Il faut dire, ou rappeler, que le bonhomme a fondé Bondage Records , »antre » du rock le plus indé qui soit, avec Marsu des Béru. Artiste pluriel, il intègre un collectif nommé Catch my soul, qui mêle musique, images et écriture, et fonde Mega Reefer Scratch, qui fusionne les genres avec un certain sens du « collage ». De là nait sa carrière solo, émaillée donc par les album précités, et que l’opus décrit ici valorise merveilleusement.

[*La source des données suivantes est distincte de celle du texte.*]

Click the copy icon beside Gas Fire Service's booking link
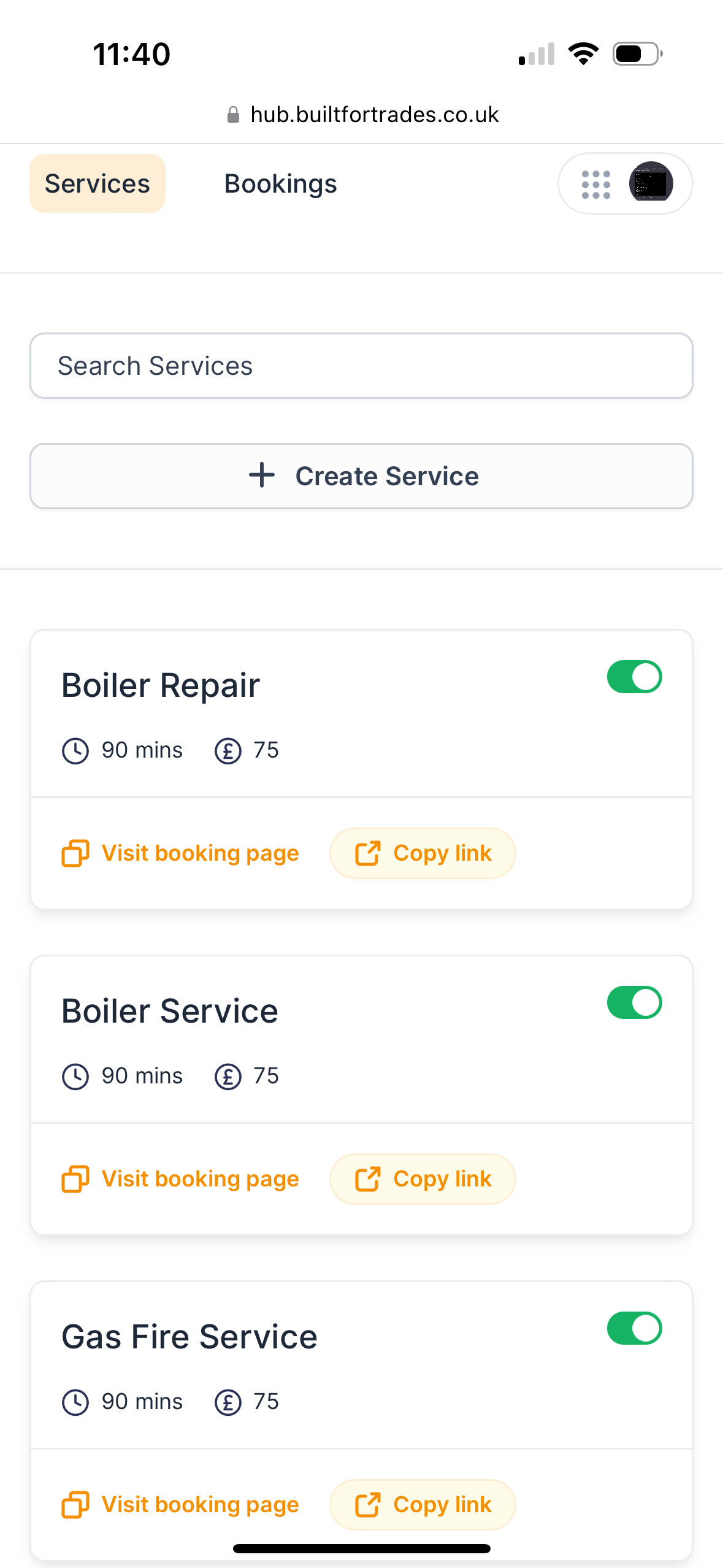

On y trouve de tout, de ces guitares acides sur voix et rythmes évoquant Madchester (I’m a hero, complètement addictif), après une amorce tenant en ce Ballad for a bella donna (prt.1) court mais annonciateur d’un contenu hors-normes, que suit d’ailleurs The attention span of a butterfly, superbe, entre mélodies 60’s et trame musicale inventive, doté d’une dualité vocale prenante, pour aboutir ensuite à Too close to death, fait d’une pop-rock synthétique et vivace, légère aussi, du meilleur effet, souligné par des guitares une fois encore acidulées en sa fin. Kid Loco maitrise l’art du brassage et s’appuie sur son feeling et sa créativité pour imposer des titres sans failles, captivants, tel Stupidity & the foxy lady, aérien et entrainant, enjolivé par la trompette de Piero Pépin.
Pétri de classe, ce nouvel opus égale largement les meilleures oeuvres de Prieur, et livre, après le I’m a hero décrit plus haut, une chanson mélancolique et détendue, The land of broken hearts, elle aussi avenante.
On en arrive alors au second volet de disque, amorcé par Ballad for a bella donna (prt.2) décoré par l’accordéon d’Olaf Hund et d’une extrême élégance. Les musiciens habituels de Kid Loco ne sont bien évidemment pas en reste et concoctent de superbes enveloppes sonores, entre autres sur le poppy The morning after, où Louise Quinn y va de son chant charmeur, de concert avec le Kid. Rien ici n’est à négliger, et l’exotique My daddy waza instaure ensuite des sons jazzy et dépaysants, des accords funky aussi, adroitement imbriqués. Le tout dans une prestance vocale inattaquable, qui se met aussi en évidence sur Friends of mine. L’atmosphère est à la fois claire et sulfureuse, la musicalité continuelle, l’excès jamais de mise, et on succombe ensuite à The night I had a smoke with C.B., au rock empreint de coolitude, mais teinté de touches plus rudes, réminiscent de la vague Madchester.
En fin d’album, on trouve une reprise de The passenger, d’Iggy Pop, en mode pop sulfureuse, distinguée aussi, qu’on rangera au rayon des « covers » estimables. Puis Whatever works, posé, serein mais frappé du sceau d’une discrète mélancolie, met fin à un ouvrage de toute première qualité, qui incite d’une part à la réécoute régulière, et d’autre part à se replonger dans la discographie d’un des artistes les plus en verve de la French Touch.